→ **PROBLEM TO WORK ON**:
How many separate lines in this material contain the string "конфиденциальности"? Respond with the number alone.

→ **STORED DATA**:

● ● ● ● ●

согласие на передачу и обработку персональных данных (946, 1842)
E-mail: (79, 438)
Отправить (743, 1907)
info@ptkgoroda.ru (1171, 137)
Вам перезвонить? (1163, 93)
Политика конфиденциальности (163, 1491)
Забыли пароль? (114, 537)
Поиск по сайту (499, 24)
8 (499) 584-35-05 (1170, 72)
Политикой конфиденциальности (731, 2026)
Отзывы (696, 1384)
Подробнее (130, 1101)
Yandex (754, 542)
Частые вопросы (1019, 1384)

● ● ● ● ●

→ **OUTPUT OF THE EXERCISE**:
2